I am writing a script of a tv show and one of the characters moves to the west coast from Miami. I have never been to Miami so I would like some basic info such as do people who live there have a southern accent? What is Miami like? How's the weather? The culture? Thanks!


----------



## writerinCA (Jul 22, 2011)

anyone?


----------



## writerinCA (Aug 4, 2011)

Please?


----------



## writerinCA (Dec 11, 2011)

please help


----------



## redrock (Dec 13, 2011)

Miami definitely there will be no Southern accent. Northern Floridians, i.e. in Jacksonville, will be more likely to have a Southern accident. Miami is much more cosmopolitan.
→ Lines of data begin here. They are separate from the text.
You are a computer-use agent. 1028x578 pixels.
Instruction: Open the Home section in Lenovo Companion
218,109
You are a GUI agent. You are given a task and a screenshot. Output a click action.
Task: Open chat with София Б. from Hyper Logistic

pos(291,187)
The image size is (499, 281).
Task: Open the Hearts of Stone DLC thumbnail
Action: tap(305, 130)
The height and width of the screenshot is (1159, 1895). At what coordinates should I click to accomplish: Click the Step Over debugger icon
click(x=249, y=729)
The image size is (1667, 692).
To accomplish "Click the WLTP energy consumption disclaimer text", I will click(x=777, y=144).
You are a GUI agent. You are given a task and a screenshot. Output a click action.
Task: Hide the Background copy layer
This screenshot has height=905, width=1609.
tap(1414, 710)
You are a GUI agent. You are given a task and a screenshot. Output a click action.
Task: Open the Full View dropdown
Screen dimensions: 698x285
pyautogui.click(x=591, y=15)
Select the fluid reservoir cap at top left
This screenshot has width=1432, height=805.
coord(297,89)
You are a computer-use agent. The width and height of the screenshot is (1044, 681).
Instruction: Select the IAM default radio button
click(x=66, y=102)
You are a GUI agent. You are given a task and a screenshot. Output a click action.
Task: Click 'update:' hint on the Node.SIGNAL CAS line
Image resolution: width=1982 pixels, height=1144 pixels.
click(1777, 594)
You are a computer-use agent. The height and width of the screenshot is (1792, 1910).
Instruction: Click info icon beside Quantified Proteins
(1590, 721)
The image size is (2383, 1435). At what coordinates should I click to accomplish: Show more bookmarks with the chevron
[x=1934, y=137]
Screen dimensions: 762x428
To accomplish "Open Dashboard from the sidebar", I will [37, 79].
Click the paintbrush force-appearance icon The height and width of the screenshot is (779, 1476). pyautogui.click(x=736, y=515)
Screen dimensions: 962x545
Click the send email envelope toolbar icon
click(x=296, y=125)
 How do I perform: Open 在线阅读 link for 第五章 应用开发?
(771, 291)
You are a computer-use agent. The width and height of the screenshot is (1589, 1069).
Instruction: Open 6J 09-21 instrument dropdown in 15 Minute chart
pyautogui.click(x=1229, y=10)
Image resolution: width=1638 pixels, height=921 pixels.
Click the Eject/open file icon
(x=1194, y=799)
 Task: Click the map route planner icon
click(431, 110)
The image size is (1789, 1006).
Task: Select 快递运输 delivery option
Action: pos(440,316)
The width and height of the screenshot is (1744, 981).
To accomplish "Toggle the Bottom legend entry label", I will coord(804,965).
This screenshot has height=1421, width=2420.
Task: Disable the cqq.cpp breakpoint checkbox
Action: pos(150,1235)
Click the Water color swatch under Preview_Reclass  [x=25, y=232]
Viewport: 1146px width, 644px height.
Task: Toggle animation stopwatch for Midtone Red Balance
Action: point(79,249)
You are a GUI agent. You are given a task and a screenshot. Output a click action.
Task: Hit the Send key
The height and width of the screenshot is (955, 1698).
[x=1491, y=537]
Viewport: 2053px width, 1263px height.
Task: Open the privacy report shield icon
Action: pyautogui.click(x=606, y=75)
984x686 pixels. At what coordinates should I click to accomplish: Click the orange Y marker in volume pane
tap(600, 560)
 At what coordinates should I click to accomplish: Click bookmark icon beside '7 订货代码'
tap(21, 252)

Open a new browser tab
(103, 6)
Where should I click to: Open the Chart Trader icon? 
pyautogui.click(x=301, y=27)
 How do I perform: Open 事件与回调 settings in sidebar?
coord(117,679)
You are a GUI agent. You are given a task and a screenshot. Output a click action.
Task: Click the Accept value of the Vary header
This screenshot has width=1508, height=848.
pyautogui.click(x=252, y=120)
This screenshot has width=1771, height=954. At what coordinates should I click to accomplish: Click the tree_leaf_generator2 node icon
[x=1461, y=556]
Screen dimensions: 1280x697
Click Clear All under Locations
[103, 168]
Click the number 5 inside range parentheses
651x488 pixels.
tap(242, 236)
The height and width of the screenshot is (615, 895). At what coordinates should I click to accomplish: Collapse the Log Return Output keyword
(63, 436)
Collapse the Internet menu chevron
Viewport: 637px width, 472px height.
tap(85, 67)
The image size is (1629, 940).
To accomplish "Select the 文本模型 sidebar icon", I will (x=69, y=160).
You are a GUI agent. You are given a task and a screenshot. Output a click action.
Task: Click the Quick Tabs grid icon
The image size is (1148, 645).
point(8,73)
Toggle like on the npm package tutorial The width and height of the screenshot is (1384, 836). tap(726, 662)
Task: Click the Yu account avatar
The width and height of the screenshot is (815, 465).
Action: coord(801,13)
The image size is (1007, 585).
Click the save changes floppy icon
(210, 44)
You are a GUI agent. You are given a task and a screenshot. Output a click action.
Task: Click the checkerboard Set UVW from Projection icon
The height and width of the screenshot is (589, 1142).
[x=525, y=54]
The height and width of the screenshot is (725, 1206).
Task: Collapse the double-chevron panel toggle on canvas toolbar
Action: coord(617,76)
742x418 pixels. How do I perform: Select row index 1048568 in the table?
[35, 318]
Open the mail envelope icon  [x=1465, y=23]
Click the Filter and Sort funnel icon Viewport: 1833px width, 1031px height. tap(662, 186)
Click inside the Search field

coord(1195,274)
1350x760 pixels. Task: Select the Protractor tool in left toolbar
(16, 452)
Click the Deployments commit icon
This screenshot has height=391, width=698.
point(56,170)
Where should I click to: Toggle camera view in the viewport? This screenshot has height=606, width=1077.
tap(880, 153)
There are a lot of people from the northeast there, there is also a very heavy Hispanic and Caribbean flavor, very multicultural. It is very hot in Miami, very crowded, the traffic is terrible and people generally want to get out of there. Although South Beach is fun for a while.


----------



## Bloggsworth (Dec 13, 2011)

More canals than Venice. A lot of ex-pat Cubans. Parts of it look like a film set, other parts like any other run down city outskirts. I would expect extremes of wealth and poverty.


----------



## writerinCA (Mar 18, 2012)

Thanks


----------



## Kevin (Mar 18, 2012)

dexter, in her shoes, something about mary, tony montano, miami vice


----------